RBC Travel Insurance Co. v. Aviva Canada Ltd., [2006] O.J. No. 3773, Ontario Court of Appeal

On July 11, 2003, Jennifer Currie (“Currie”) was injured in a motor vehicle accident in the State of Michigan and, as a result, required emergency medical services in Michigan. At the time of the accident, Currie was insured under two policies: (1) a standard Ontario automobile policy issued by Aviva Canada Ltd. (“Aviva”) and (2) a travel insurance policy issued by RBC Travel. Currie contacted RBC Travel and made an emergency claim for medical expenses. RBC Travel paid the total claim in the sum of $23,960.82 on behalf of Currie. RBC Travel then brought the within proceeding for reimbursement by Aviva of the amount paid on behalf of Currie. On application for summary judgment, the motions judge found that both the RBC Travel policy and the Aviva policy provided primary coverage. As a result, the motions judge’s view was that section 268(6) of the Insurance Act, R.S.O. 1990, c.I.8 applied. That section provides that an automobile policy is “excess to any other insurance not being automobile of the same type”. The motions judge concluded that RBC Travel was solely responsible to pay Currie’s medical expenses. RBC Travel appealed that decision.

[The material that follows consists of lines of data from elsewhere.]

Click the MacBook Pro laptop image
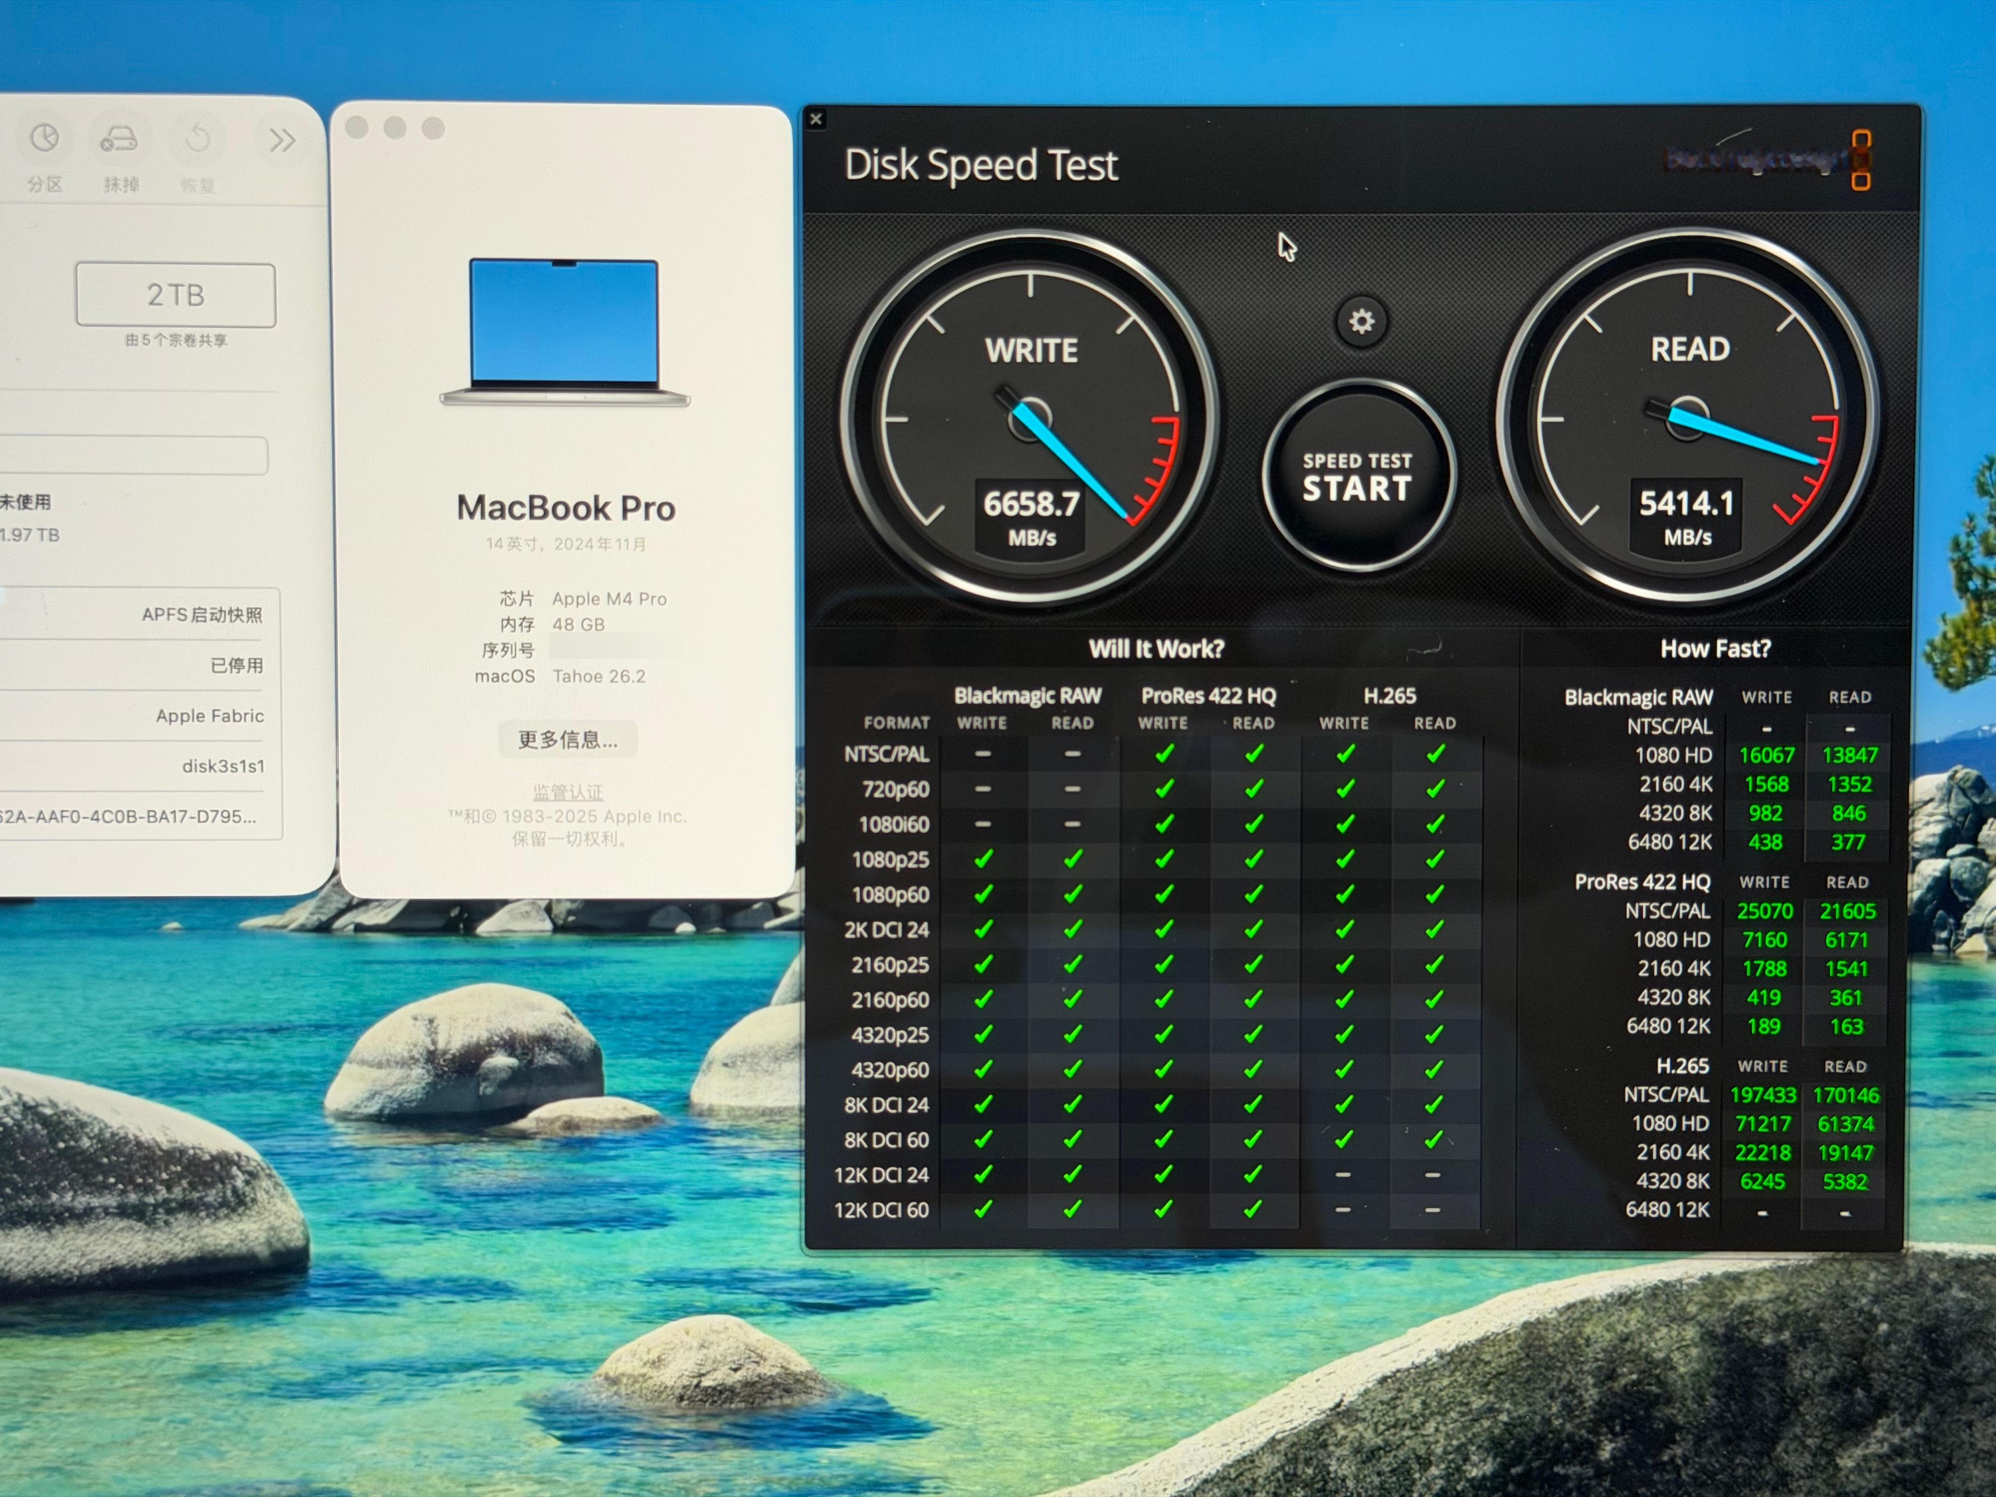Screen dimensions: 1996x1497 [565, 332]
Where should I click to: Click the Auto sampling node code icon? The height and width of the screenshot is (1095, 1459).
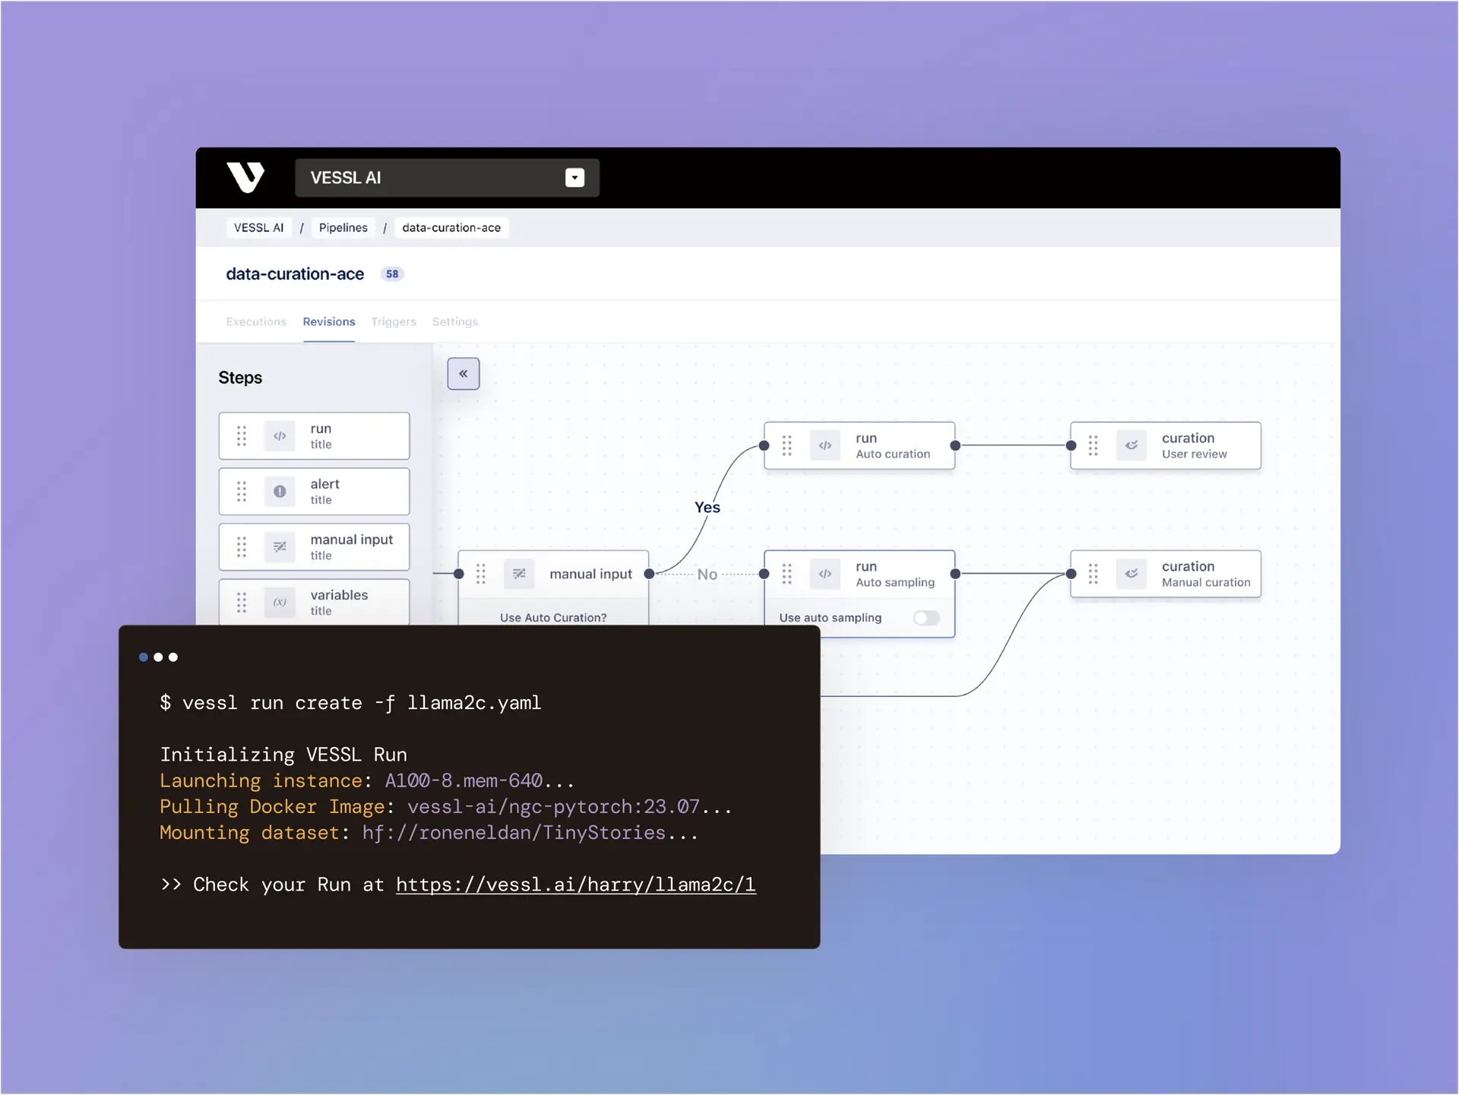pos(825,574)
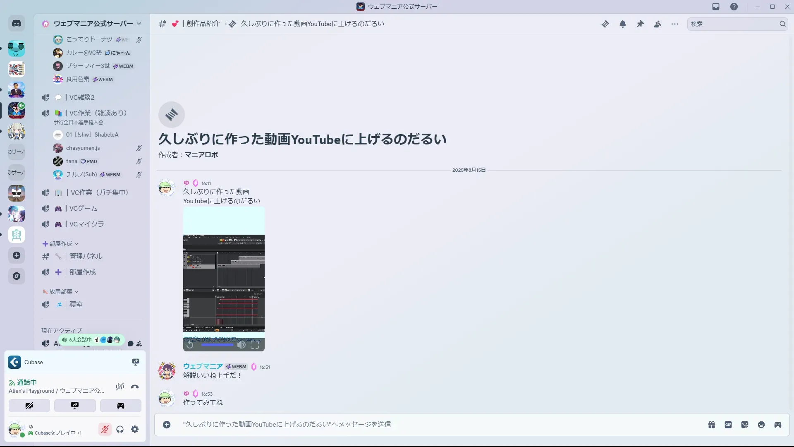Open the GIF picker
The width and height of the screenshot is (794, 447).
pyautogui.click(x=728, y=425)
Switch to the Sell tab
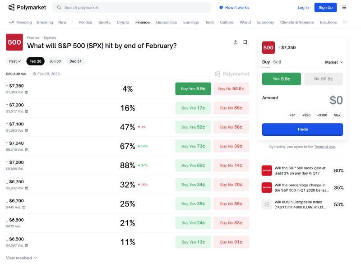Image resolution: width=361 pixels, height=268 pixels. (x=277, y=62)
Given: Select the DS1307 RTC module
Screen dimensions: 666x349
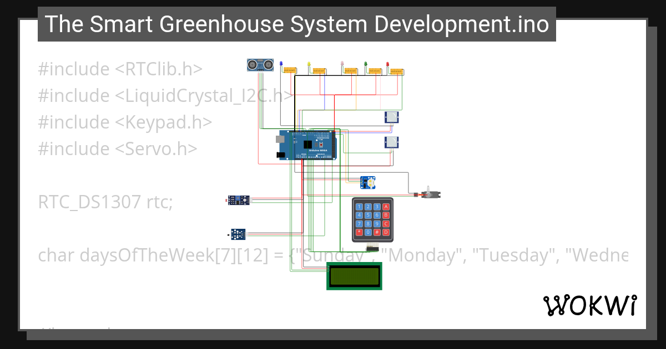Looking at the screenshot, I should tap(238, 234).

The Court of Appeal compared the wordings of the respective policies noting that the RBC Travel policy clearly specified that the travel insurance was excess to both Provincial Health Insurance and any other insurance or benefits plan under which the insured was covered. In contrast, the Aviva policy, in the form of the standard Ontario automobile policy known as OAP1, provided only that payment was not required under the policy for that portion “for which payment is reasonably available to the insured person under any insurance plan ….” The Court noted that the language of the two policies was not easily reconciled.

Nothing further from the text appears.